Work task:
Reproduce verbatim the lines of the items, starting from the first line and ending with the line that contains "The image size is (800, 600).", both included.

Supplied data:

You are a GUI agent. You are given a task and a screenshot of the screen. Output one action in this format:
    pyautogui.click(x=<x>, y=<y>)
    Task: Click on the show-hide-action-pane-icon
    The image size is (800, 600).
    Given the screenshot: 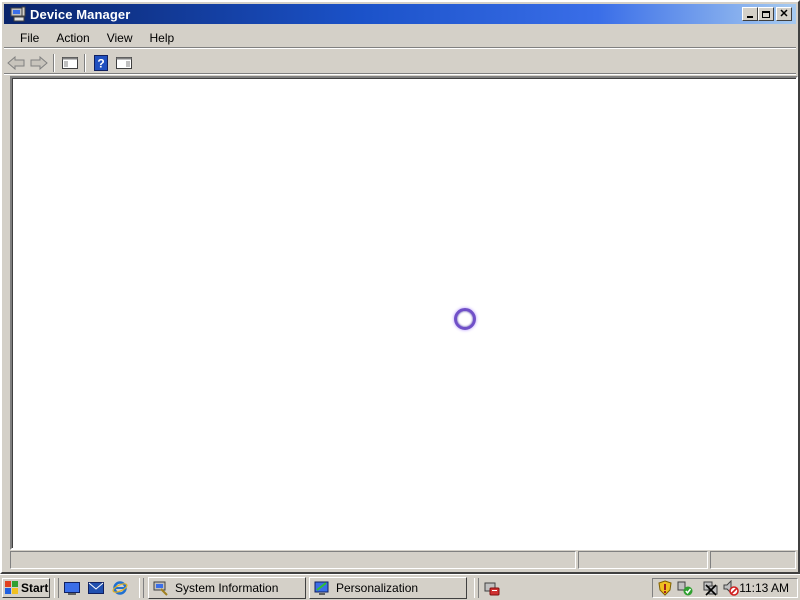 What is the action you would take?
    pyautogui.click(x=124, y=62)
    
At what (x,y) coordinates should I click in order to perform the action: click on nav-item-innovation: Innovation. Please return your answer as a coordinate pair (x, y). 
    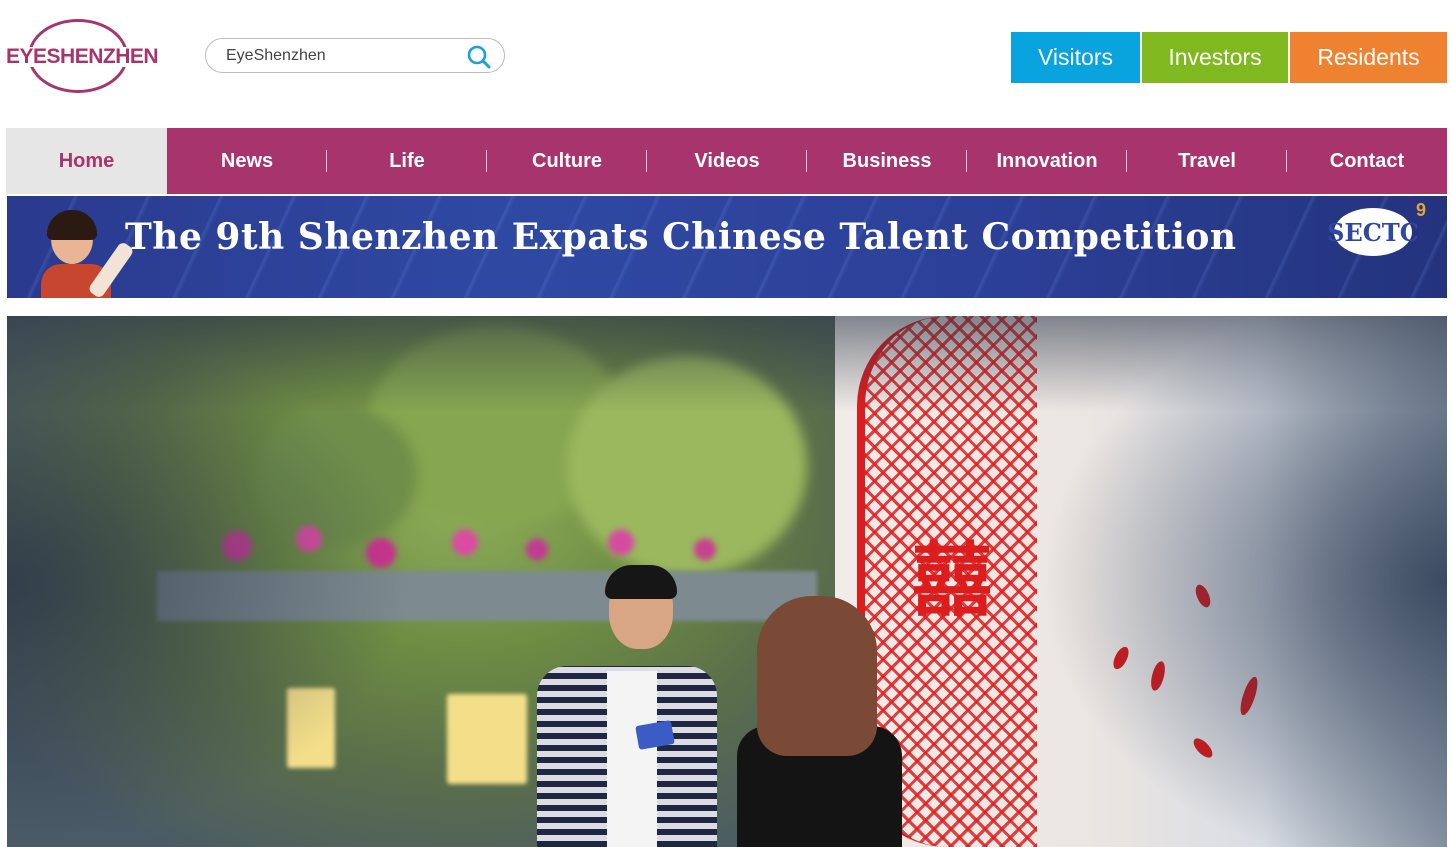
    Looking at the image, I should click on (1047, 161).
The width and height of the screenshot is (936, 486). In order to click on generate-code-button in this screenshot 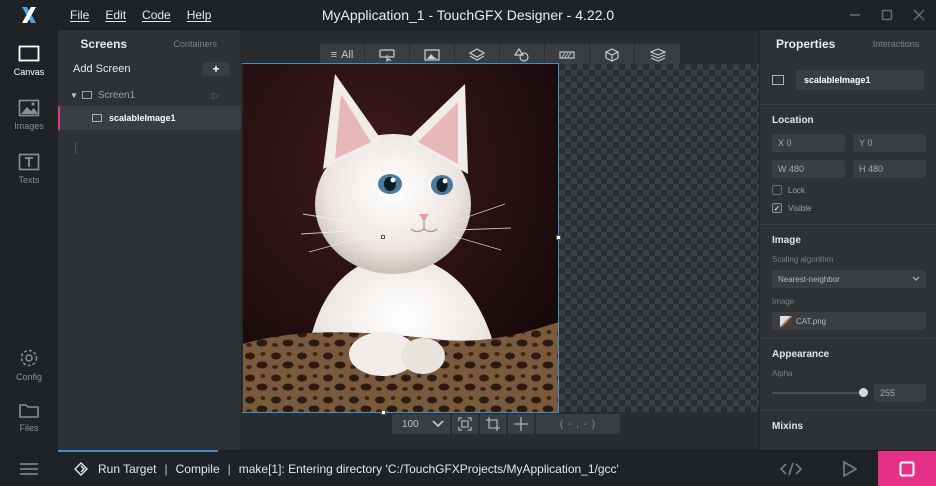, I will do `click(791, 468)`.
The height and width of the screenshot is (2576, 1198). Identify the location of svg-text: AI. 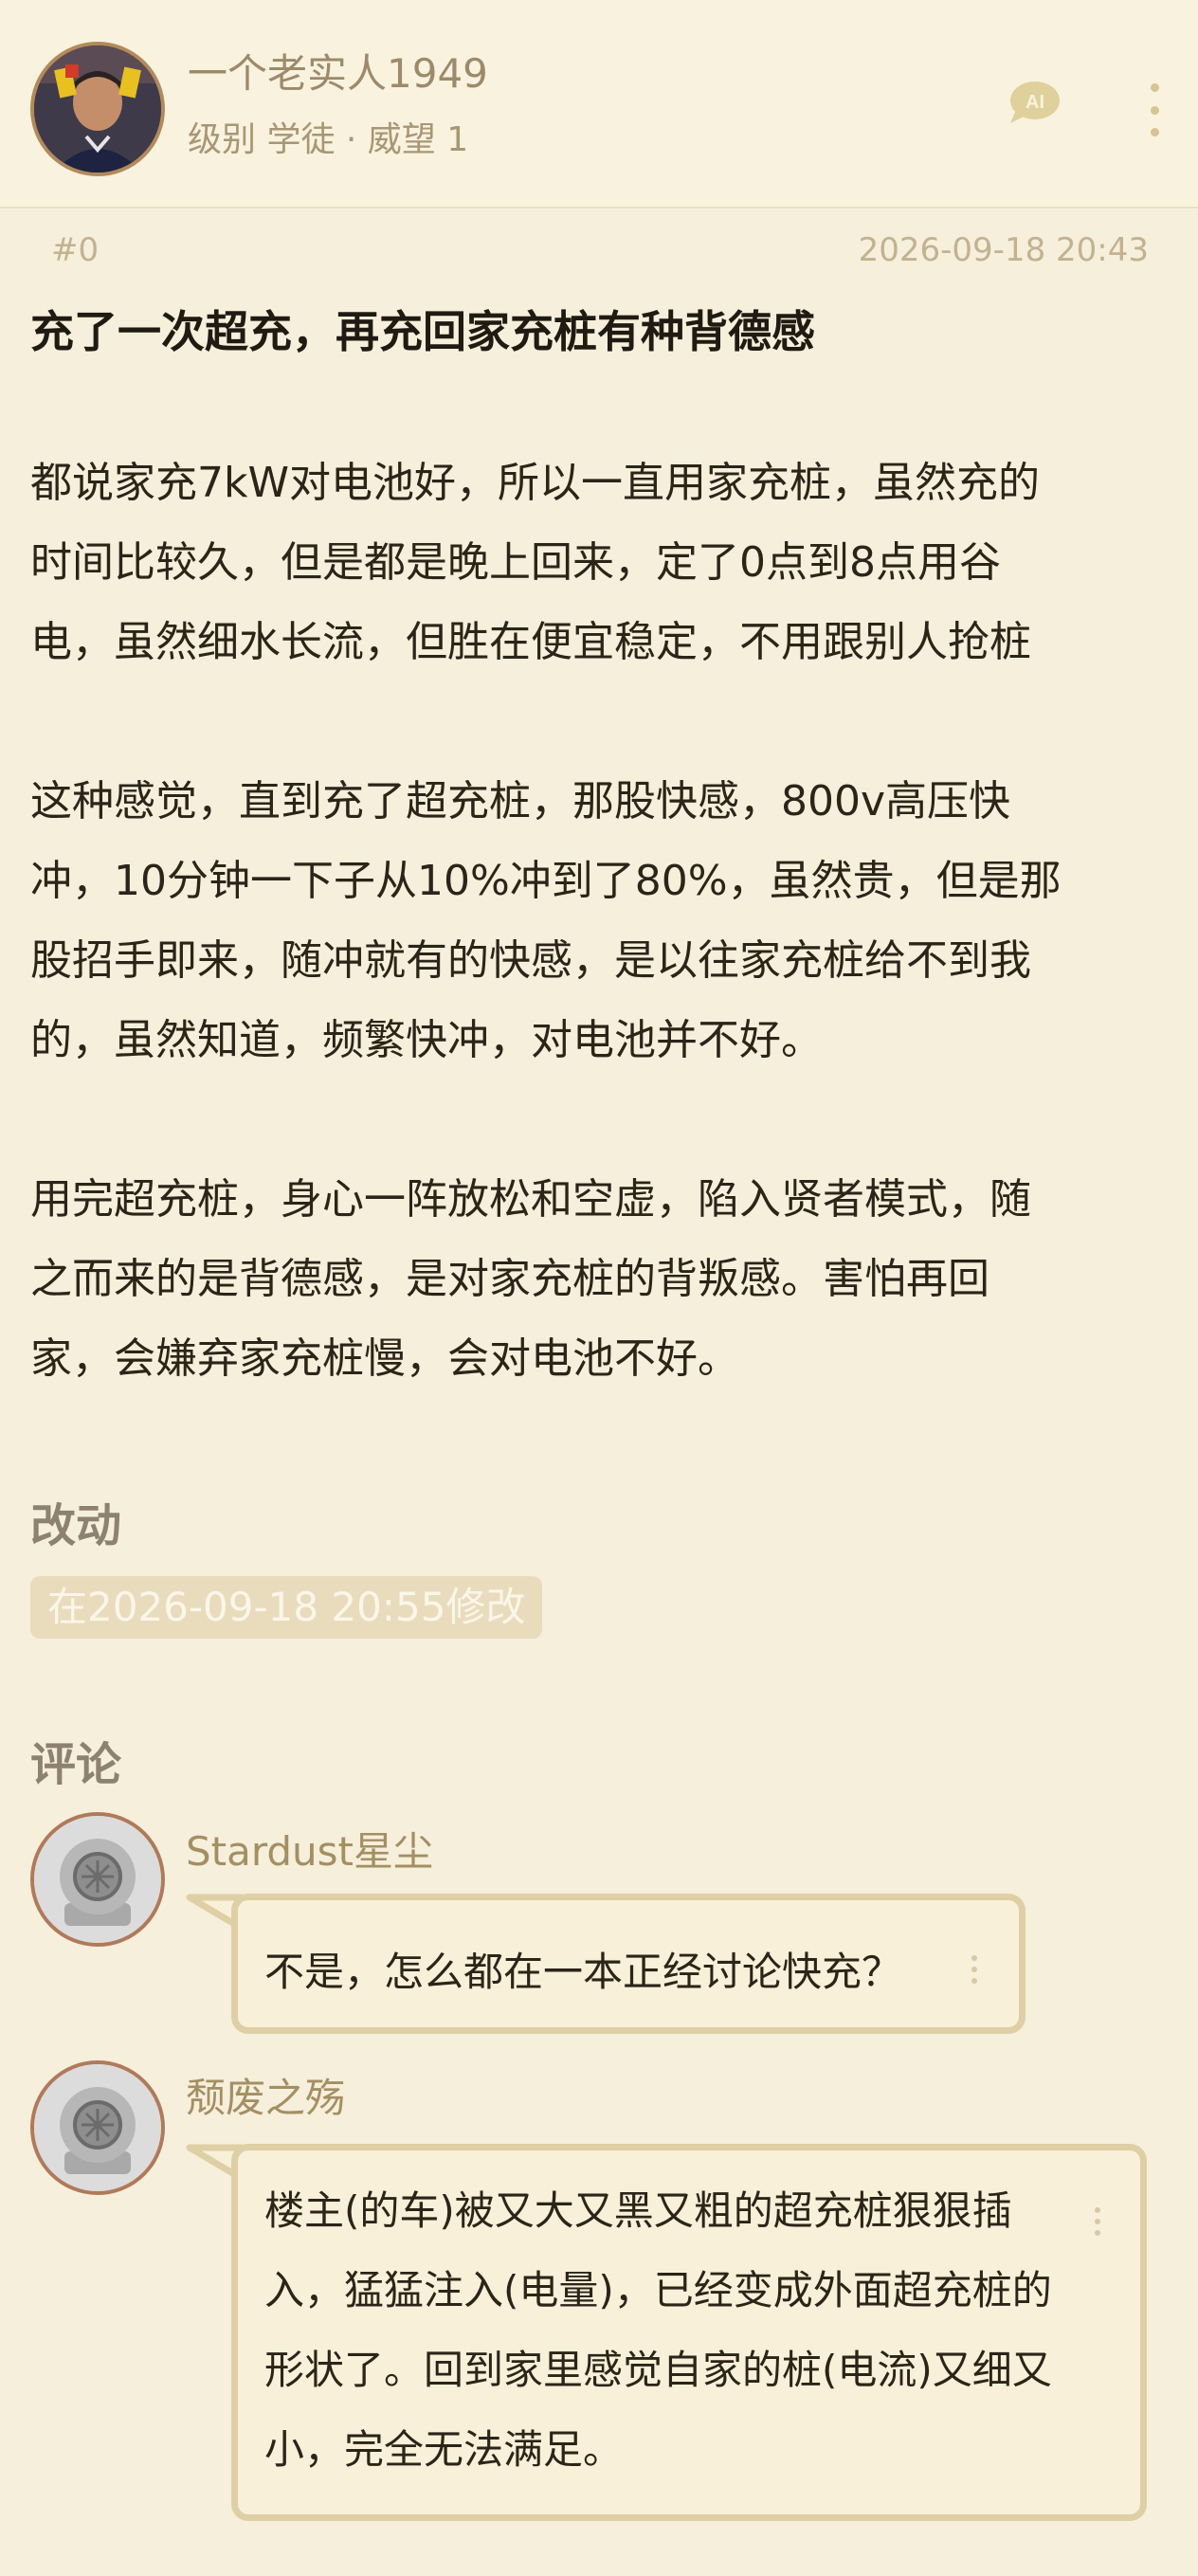
(1035, 102).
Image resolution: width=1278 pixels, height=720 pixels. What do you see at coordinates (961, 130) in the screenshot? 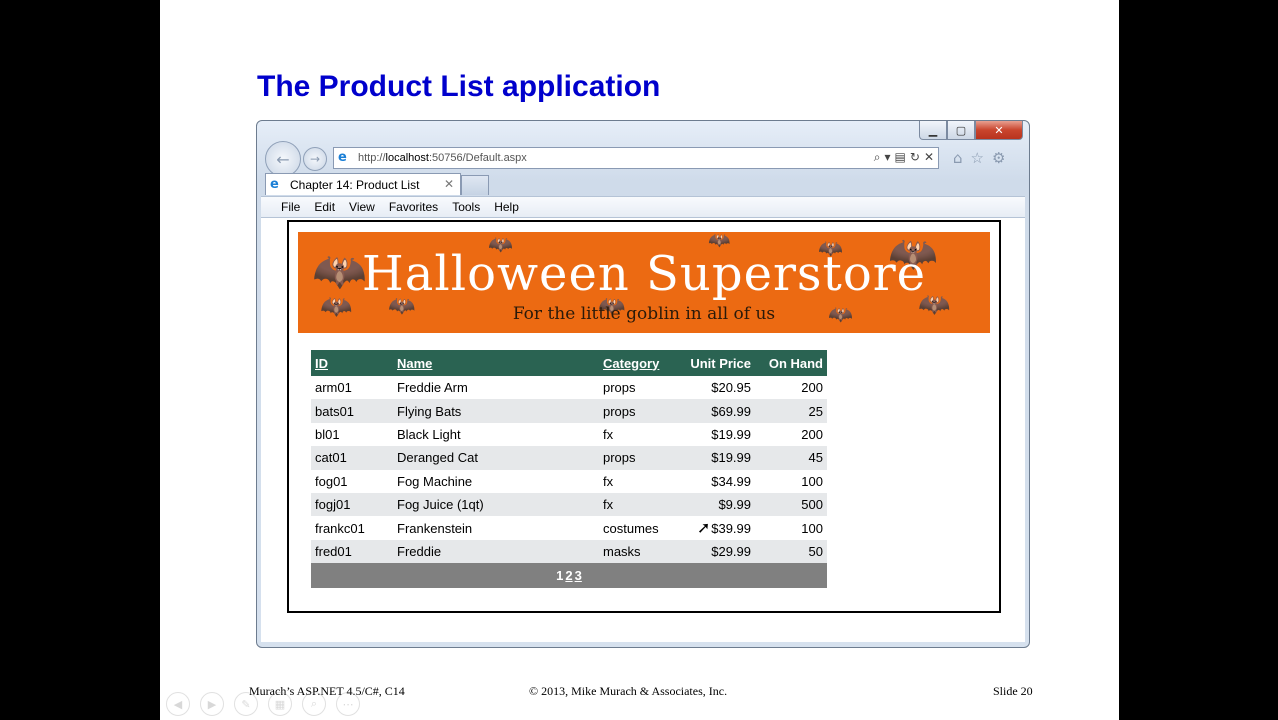
I see `maximize-button: ▢` at bounding box center [961, 130].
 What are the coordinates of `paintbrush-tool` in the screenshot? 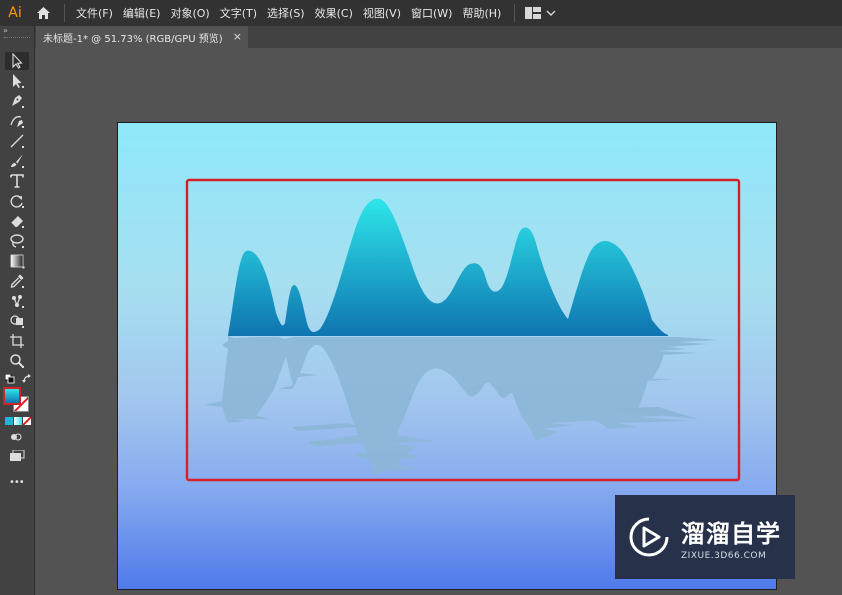 It's located at (17, 161).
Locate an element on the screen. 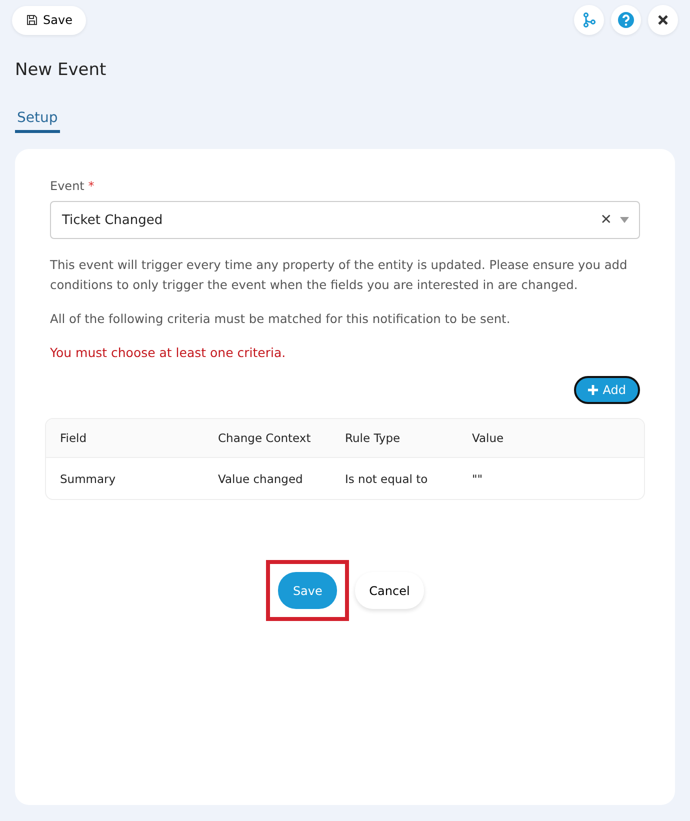 The height and width of the screenshot is (821, 690). field-label: Event is located at coordinates (67, 186).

Result:
You are a GUI agent. You are given a task and a screenshot of the screen. Output one action in this format:
    pyautogui.click(x=<x>, y=<y>)
    Task: Click on the show-hide-action-pane-icon
    The image size is (800, 600).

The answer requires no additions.